Le lundi de Pentecôte restera un jour férié sacrifié sur l’autel de l’indécision politique ! Chaque mois de mai, le lundi de Pentecôte revient dans le calendrier comme une journée bancale, entre jour travaillé, jour férié ou RTT imposé. Ce flou n’est pas un hasard : il est le résultat d’une tentative politique ambitieuse, aujourd’hui vidée de son sens.
Une noble idée à la base
En 2004, sous l’impulsion du gouvernement Raffarin et du président Jacques Chirac, le lundi de Pentecôte a été transformé en “journée de solidarité”. L’idée était simple : faire travailler les salariés sans rémunération supplémentaire afin de dégager des fonds pour améliorer la prise en charge des personnes âgées et financer les EHPAD. Ce projet naît après la canicule meurtrière de 2003, qui avait révélé la fragilité de notre système face au vieillissement de la population.
Solidarité
Concrètement, cette journée a été compensée par une “contribution solidarité autonomie” : une cotisation versée par les employeurs, correspondant à 0,3 % de la masse salariale.
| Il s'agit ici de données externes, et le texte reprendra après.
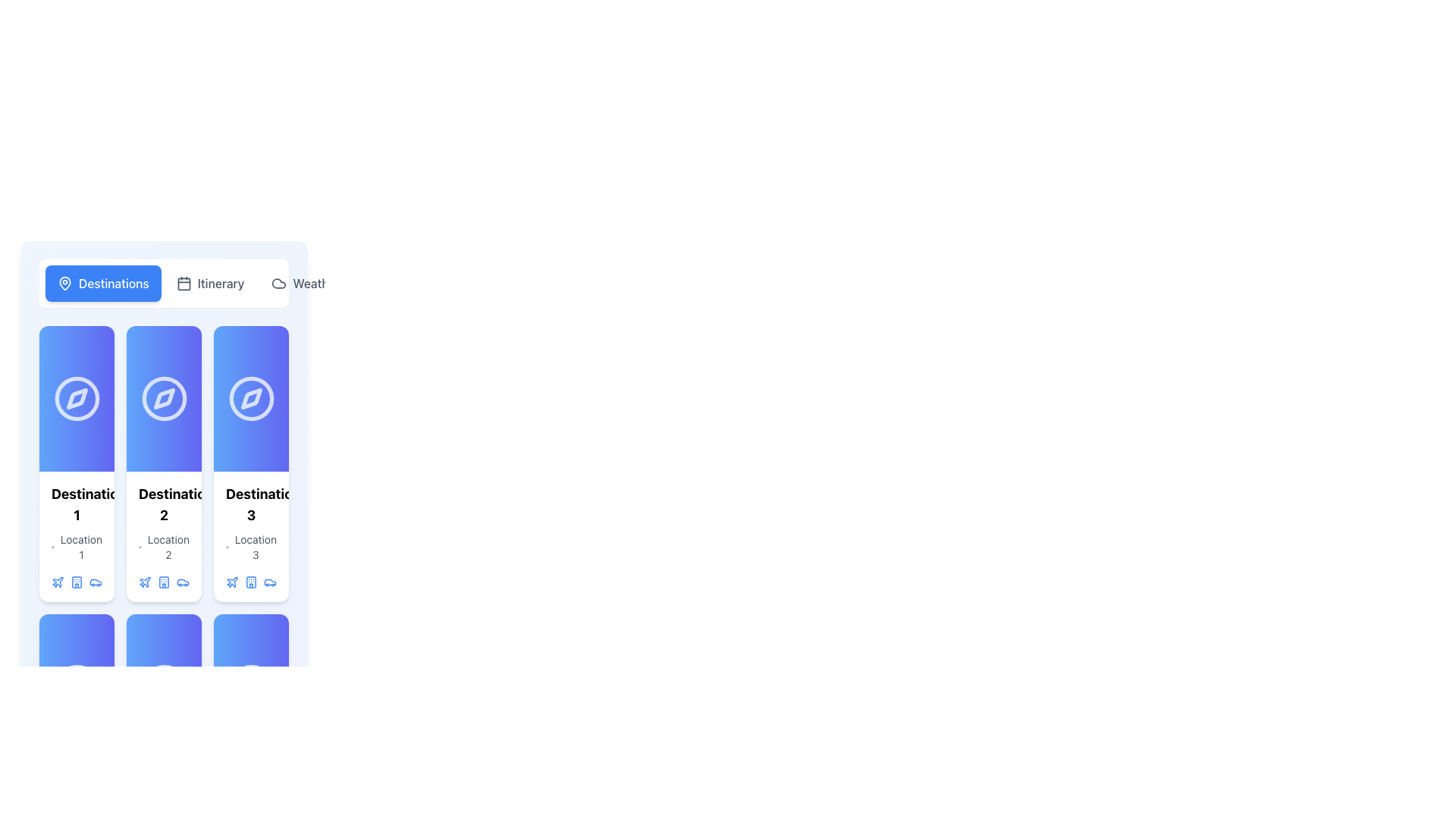 The width and height of the screenshot is (1456, 819). I want to click on the displayed content of the Text label reading 'Location 3', which is styled in gray and has a location marker icon preceding it, located under the 'Destination 3' heading, so click(251, 547).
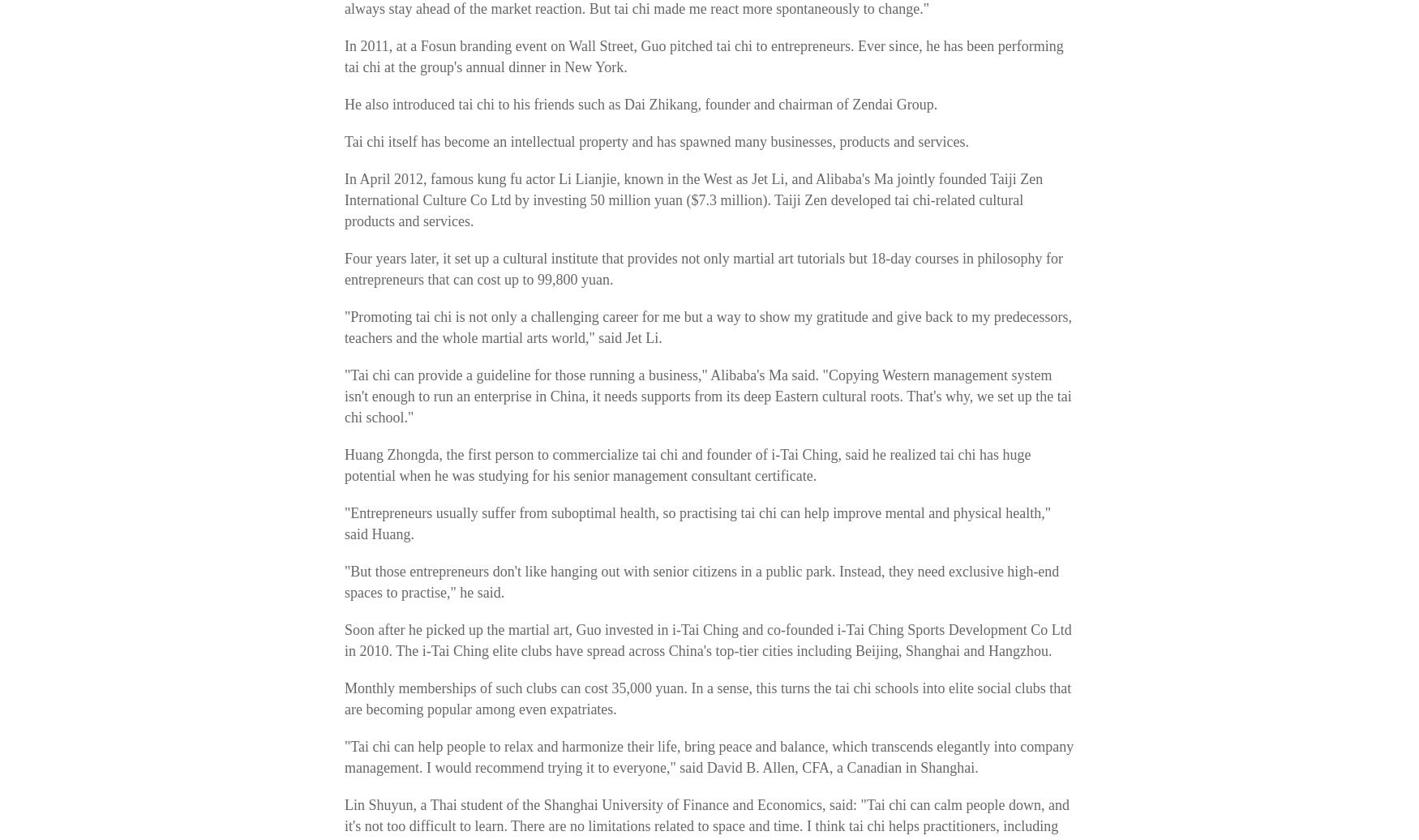 This screenshot has height=840, width=1419. I want to click on 'Huang Zhongda, the first person to commercialize tai chi and founder of i-Tai Ching, said he realized tai chi has huge potential when he was studying for his senior management consultant certificate.', so click(344, 465).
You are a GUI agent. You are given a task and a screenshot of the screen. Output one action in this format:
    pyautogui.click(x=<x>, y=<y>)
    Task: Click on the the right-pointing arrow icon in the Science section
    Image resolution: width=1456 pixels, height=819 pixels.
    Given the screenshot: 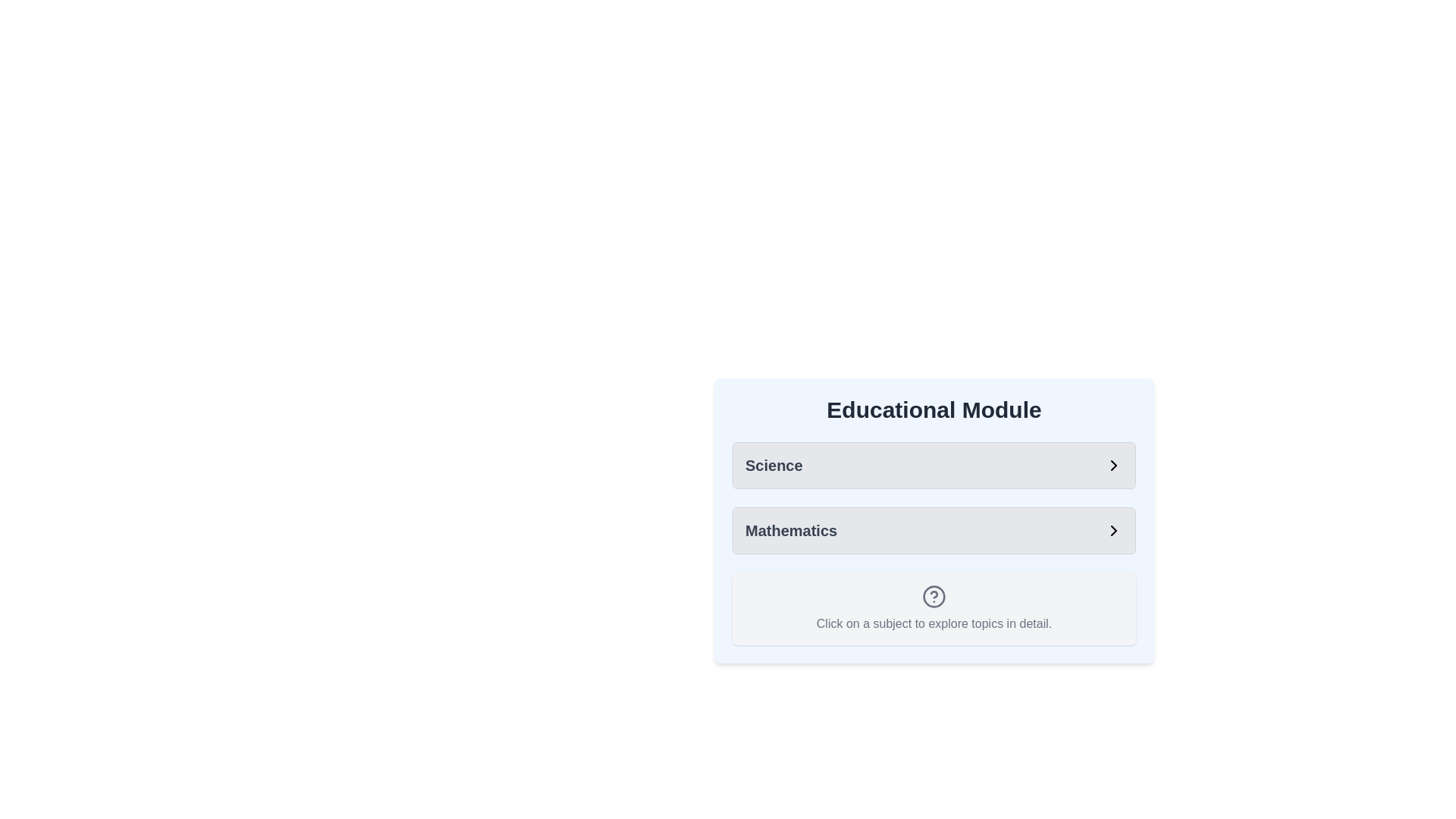 What is the action you would take?
    pyautogui.click(x=1113, y=464)
    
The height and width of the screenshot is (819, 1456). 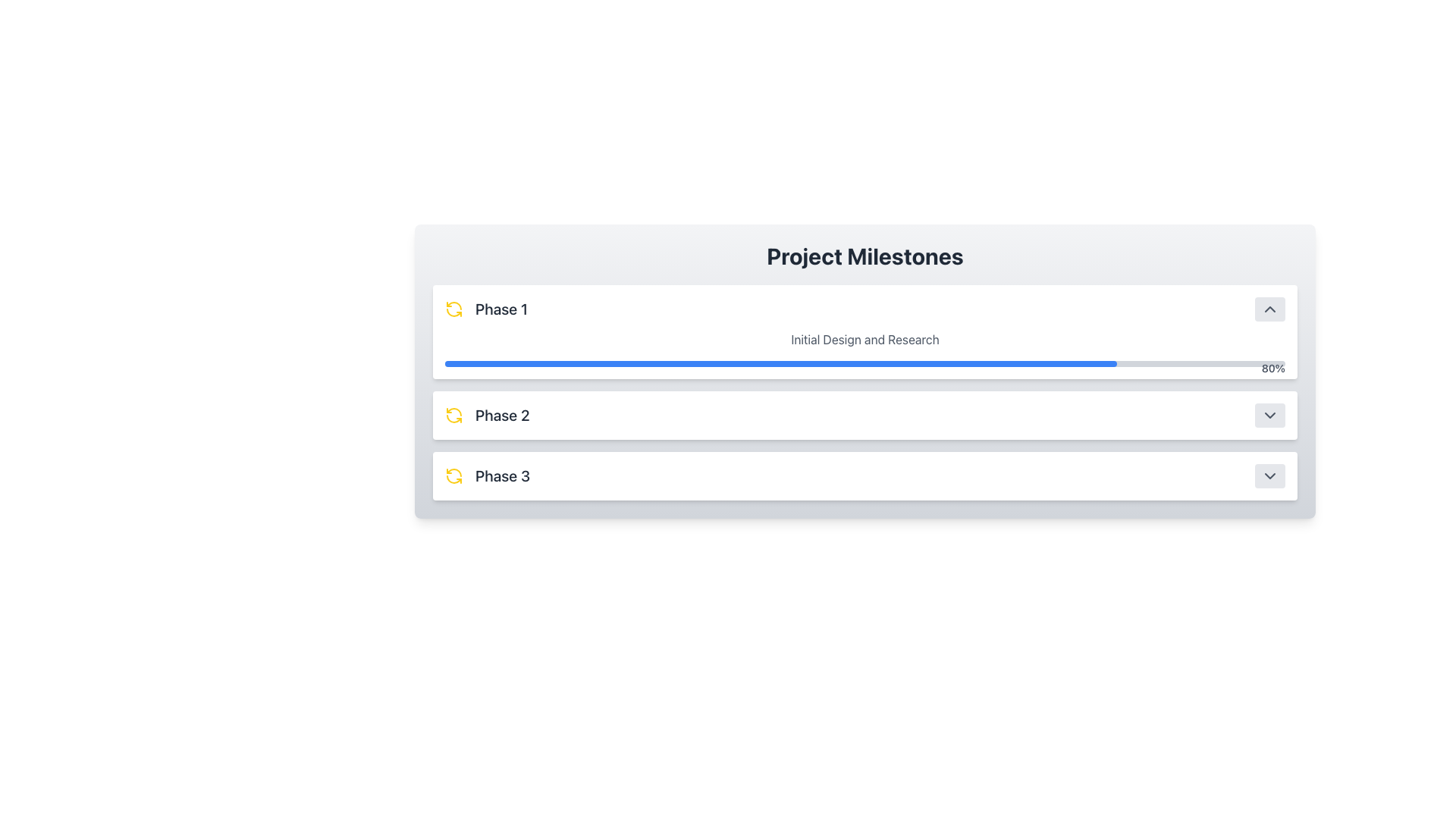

En échange, les salariés perdaient une journée de repos, souvent le lundi de Pentecôte, bien que la loi ait fini par assouplir la date, laissant les entreprises libres de choisir. Le principe était fort : consacrer une journée de travail à ceux qui ont bâti notre pays.
L’autel de l’indécision politique
Mais l’élan s’est vite dilué. Les gouvernements successifs n’ont pas eu le courage de maintenir une position claire face à l’opinion publique. Sous la pression des syndicats et des salariés, la journée est redevenue un jour chômé dans de nombreuses entreprises. Aujourd’hui, le lundi de Pentecôte est un non-sens collectif : ni pleinement férié, ni vraiment solidaire, juste une occasion de plus pour prolonger un week-end. Une démonstration de plus de notre difficulté à assumer collectivement la solidarité intergénérationnelle.